_Work to complete_.
1. From the text shown, extract word for word the part that opens with the words containing "Danny & Andrew" and closes with "on that morning.".
2. In the text shown, at what time did the writer take most meals during the spring of last year?

_Text shown_.
========================================================================

In the spring of last year, as my depression skidded along, my disinclination to see other people reached new heights. I would take most of my meals in the middle of the night, so as to avoid the people I lived with. I routinely locked the door to my bedroom while I was inside, though no one had ever tried to open it. I would go thirsty rather than go to the kitchen if I heard anyone out there. And these were people I liked! People I bragged about when I was not with them.
Danny & Andrew would routinely invite me out for coffee or lunch or a drink. I usually refused, but two or three times I forced myself out. Each day with the two of them stretched on endlessly. Once I was with them I felt those miserable places in me fade just enough that I could shout over them. We’d get lunch, be about to part ways and I’d say “Let’s play a board game” or we’d go out for a hot dog and end up making fancy cocktails and sitting on the porch talking and arguing all night. Those days were rare, but precious and so I clung to them.
In the aftermath of the hospital Andrew wrote me, saying he previously thought I was just a messy person, he didn’t realize that I was such a mess. He told me he wanted to help and that I didn’t have to lie to him. In response I told him, in detail, what things had been like on that morning.

========================================================================

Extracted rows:
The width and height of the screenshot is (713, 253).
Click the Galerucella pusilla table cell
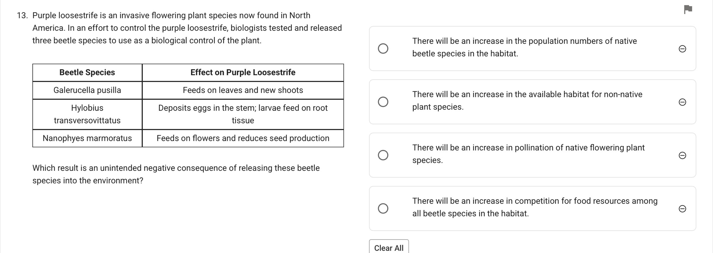point(87,90)
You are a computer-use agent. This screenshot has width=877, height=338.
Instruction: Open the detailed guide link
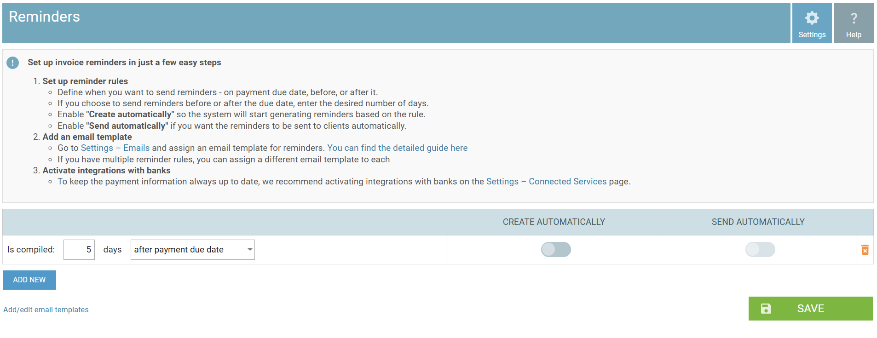click(x=397, y=148)
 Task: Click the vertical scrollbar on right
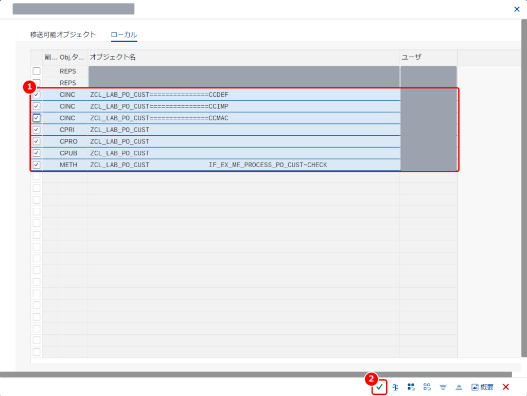pyautogui.click(x=524, y=188)
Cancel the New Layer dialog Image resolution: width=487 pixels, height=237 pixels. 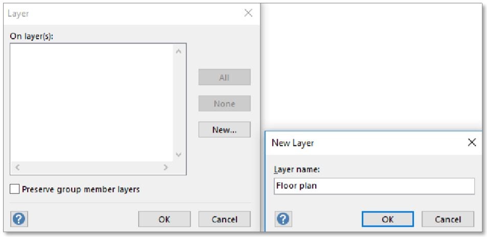[x=448, y=219]
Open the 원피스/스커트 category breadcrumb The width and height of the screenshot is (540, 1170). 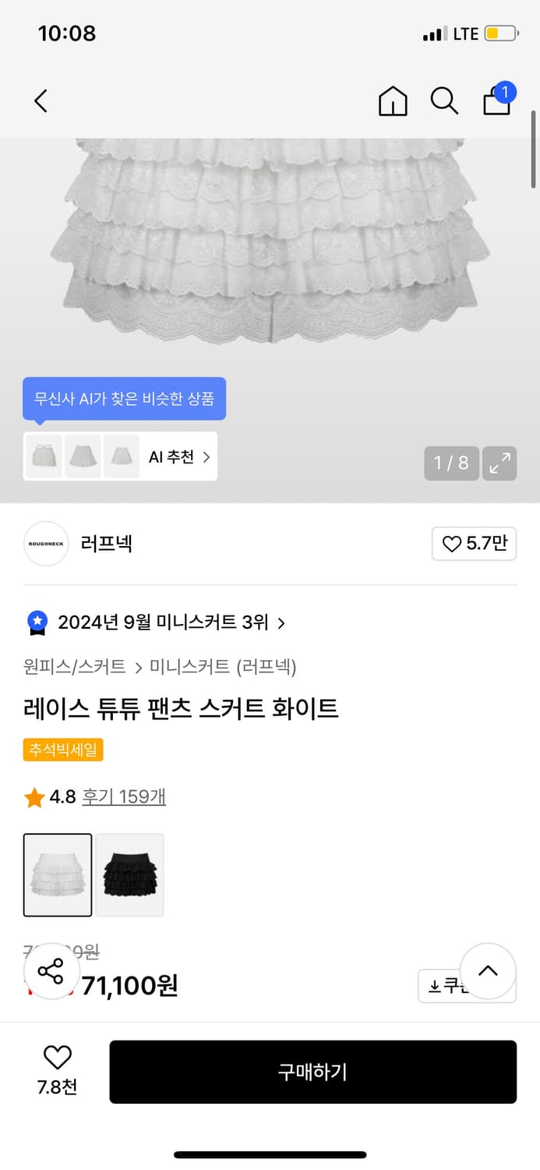(75, 667)
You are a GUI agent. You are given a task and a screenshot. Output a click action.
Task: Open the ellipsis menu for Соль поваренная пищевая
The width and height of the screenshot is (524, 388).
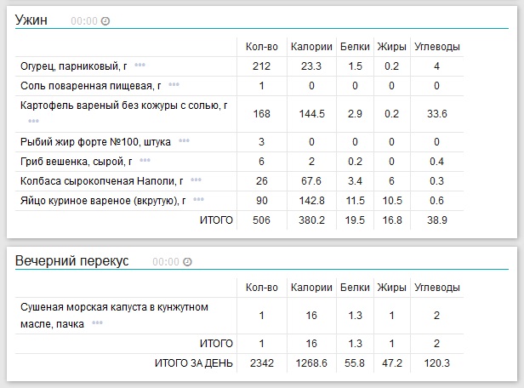[x=174, y=85]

========================================================================

_Answers to the exercise_.
1.
Danny & Andrew would routinely invite me out for coffee or lunch or a drink. I usually refused, but two or three times I forced myself out. Each day with the two of them stretched on endlessly. Once I was with them I felt those miserable places in me fade just enough that I could shout over them. We’d get lunch, be about to part ways and I’d say “Let’s play a board game” or we’d go out for a hot dog and end up making fancy cocktails and sitting on the porch talking and arguing all night. Those days were rare, but precious and so I clung to them.
In the aftermath of the hospital Andrew wrote me, saying he previously thought I was just a messy person, he didn’t realize that I was such a mess. He told me he wanted to help and that I didn’t have to lie to him. In response I told him, in detail, what things had been like on that morning.

2. In the middle of the night.